## TEXT
########

Democrats don’t just need a wave; they need a huge wave, possibly as large an 11 percent advantage in the House of Representatives. And to achieve that you need a toxic president.
Yes, we have the most unpopular new president in the history of polling, but he’s not so unpopular that he can’t be an asset to Republicans. And Mike Pence has made campaigning and fundraising his full-time job.
People who think the party is focusing too much on Trump probably spend too much time on Twitter and watching cable.
They’re making assumptions about electorate that Trump has proven wrong. We have to remember that Trump’s entire appeal is based on him knowing as little or less about governance than large chunks of the population. Here’s a shocking fact in 2018: many voters are as nearly uninformed about politics as the president of the United States.

########

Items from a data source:
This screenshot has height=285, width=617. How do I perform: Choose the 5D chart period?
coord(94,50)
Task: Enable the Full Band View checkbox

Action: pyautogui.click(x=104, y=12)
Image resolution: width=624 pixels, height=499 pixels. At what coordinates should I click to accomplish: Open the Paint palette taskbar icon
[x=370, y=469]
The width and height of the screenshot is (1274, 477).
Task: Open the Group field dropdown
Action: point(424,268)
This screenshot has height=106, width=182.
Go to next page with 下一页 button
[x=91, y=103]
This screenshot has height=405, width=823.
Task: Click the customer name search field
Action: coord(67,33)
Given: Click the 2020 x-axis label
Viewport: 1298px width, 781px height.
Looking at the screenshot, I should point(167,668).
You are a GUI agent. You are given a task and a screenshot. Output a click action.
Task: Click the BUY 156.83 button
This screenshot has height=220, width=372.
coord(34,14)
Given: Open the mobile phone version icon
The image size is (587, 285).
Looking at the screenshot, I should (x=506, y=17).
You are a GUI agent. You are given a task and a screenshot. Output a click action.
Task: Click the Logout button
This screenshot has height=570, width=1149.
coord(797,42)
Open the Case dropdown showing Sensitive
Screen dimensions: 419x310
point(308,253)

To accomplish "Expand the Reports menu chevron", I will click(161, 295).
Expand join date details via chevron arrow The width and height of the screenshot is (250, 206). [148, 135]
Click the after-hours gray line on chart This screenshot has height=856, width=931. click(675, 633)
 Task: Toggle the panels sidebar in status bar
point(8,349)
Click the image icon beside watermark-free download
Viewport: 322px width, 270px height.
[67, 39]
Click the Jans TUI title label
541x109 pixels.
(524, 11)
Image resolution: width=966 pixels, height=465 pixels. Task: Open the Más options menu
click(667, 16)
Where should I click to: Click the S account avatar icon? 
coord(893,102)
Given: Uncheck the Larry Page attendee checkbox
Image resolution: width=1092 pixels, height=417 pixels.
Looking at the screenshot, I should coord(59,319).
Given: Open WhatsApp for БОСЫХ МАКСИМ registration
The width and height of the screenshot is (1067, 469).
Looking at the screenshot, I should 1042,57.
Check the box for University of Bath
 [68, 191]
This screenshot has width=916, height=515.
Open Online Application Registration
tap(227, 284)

########

## PARTS OF THE EXERCISE
(1) According to the text about Democrats and Trump, what has Mike Pence made his full-time job?
(2) Write the next few sentences of the text about Democrats and Trump, picking up after its final sentence.
The data has nothing to do with the text.

## YOUR WRITTEN ANSWERS
(1) Campaigning and fundraising.

(2)
People are busy, the economy Trump inherited as strong as it’s been all century, and the right wing media is so disciplined and powerful that it’s possible that Trump’s approval could keep rising. Know this: A deal with North Korea, even just a BS agreement in principle that eventually falls apart, could bolster Trump by diminishing the biggest fear many voters had about him — namely a nuclear apocalypse.
And as long as Democratic candidates are fixating, as they should, on their opponents and issues, Trump is free to set the agenda. Expect the media (along with some of the left) to keepo being sucked into his vortex that sucks up so much energy on Trump’s horrid words and so little on his horrid actions.
We can’t assume people know the terrible things Trump’s administration is doing to make them sicker, poorer and less safe. People know about Trump, Russia, and Mueller. But they don’t realize how badly these leeches are ripping them off to make themselves and their friends a little richer.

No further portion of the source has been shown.